Qué hubiera pasado si, en lugar de ser el Dalai Lama quien le pidió a un niño que le chupara la lengua, hubiera sido el Papa Joseph Aloisius Ratzinger, más conocido como Benedicto XVI? Por qué se eligió para el ejemplo el fallecido papa y no el actual Francisco. Por obvias razones. El argentino es, como el Dalai Lama, políticamente correcto. Cosa que no era su predecesor. Y por eso es de esperar que una justificación como la que dio el círculo cercano de la reencarnación del Bodhisattva patrono del Tibet, no hubiera sido suficiente para terminar el tema como lo hizo el desconcertante: “Su Santidad a veces bromea con personas que conoce en una forma inocente y juguetona, incluso en público y ante cámaras”.
¿Qué hubiera pasado si, en lugar de ser José Mujica quien aseguró en un libro que “hay que juntarse y hacer mierda a esos gremios (los de la educación), no queda otra. Ojalá logremos sacarlos del camino”, hubiera sido otro ex presidente como Luis Alberto Lacalle o Julio María Sanguinetti? ¿O cualquier figura medianamente influyente de algún partido de la coalición republicana? Seguramente la reacción de los aludidos habría sido otra bien diferente a la que vimos en aquel momento.
¿Qué habría pasado si el que recibió la orden de cerrar el río San Juan para que un presidente fuera a pescar, se hubiera negado a cumplirla y las autoridades lo hubieran sancionado por insubordinación? ¿Habrían saltado los gremios a defender al compañere milique vulnerade en sus derechos? ¿Hubiera salido Yamandú Orsi a decir que le duele la libertad del funcionario? ¿Habría aparecido Carolina Cosse en televisión, con cara de circunstancia y un discurso mal memorizado a través del cual expresaría su solidaridad con quien se negó a acatar la orden?
¿Le pediría al presidente que la emitió que “reflexione y revierta la sanción”? ¿Y Mario Bergara? ¿Será que habríamos visto un firme tweet de su parte pidiendo “explicaciones a los responsables de la decisión”?
¿Qué habría pasado si el encargado de ejecutar la directriz de pintar de verde todos los semáforos de la capital, se hubiera plantado en rebeldía ante semejante adefesio estético con un: “yo no pinto nada”. ¿Habrían saltado los amigos de Adeom a defender el derecho de este buen hombre a poner su granito de arena en pos de una Montevideo menos ridícula?
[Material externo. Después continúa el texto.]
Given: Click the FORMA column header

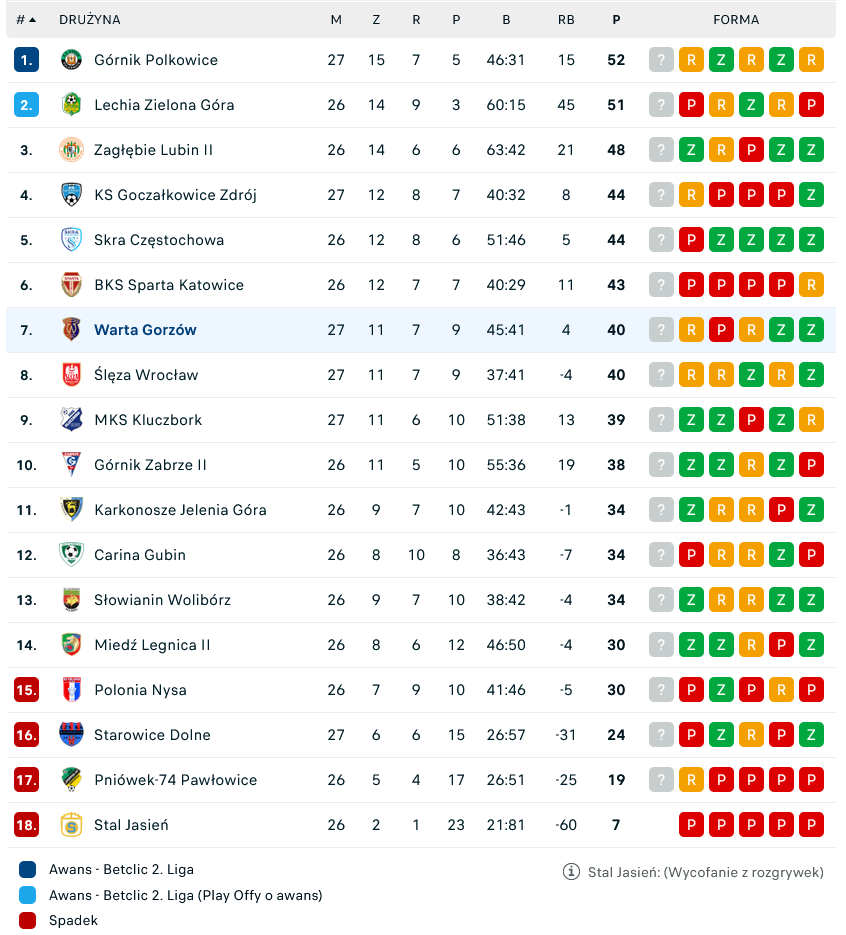Looking at the screenshot, I should [736, 20].
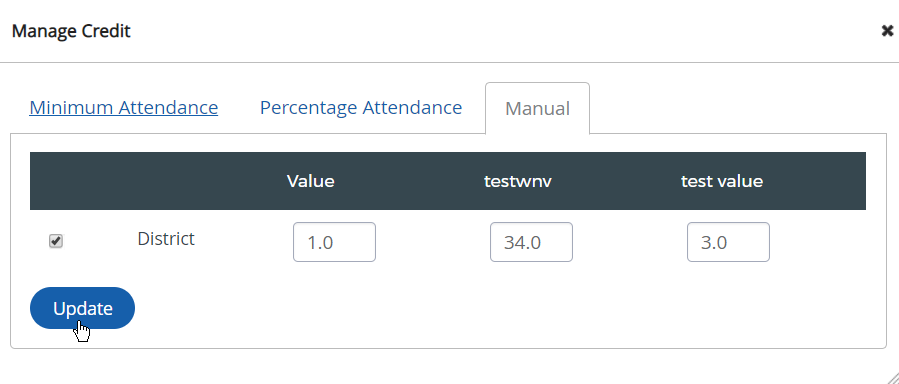899x384 pixels.
Task: Click blank header cell above District label
Action: click(x=166, y=181)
La moral es un chicle que se estira para acomodarse a las necesidades de aquellos cuyos principios también son como goma de mascar. Necesidades que pueden ser espirituales, económicas, electorales o de cualquier índole. Y principios que se pueden manosear para aquí para allá a fin de evitar problemas de identidad o bien por lisa y llana falta de coraje. Por pudo miedo a ya no pertenecer o a que lo que uno creía como una verdad absoluta se derrumbe como castillito de arena.
Quien esto firma prefiere no correr el glúteo ante el embate de la jeringa y en cambio exclamar, a viva voz, que todo adulto que le pida a un niño que le chupe la lengua debería ser condenado sin contemplaciones ni justificativos de ninguna especie. Ni religiosa ni ideológica ni nada. Sea el Dalai Lama, un correligionario o un amigo de toda la vida.
Por otra parte, todo el que desee no cumplir con una orden de arriba, está en su derecho… a renunciar e irse a su casa.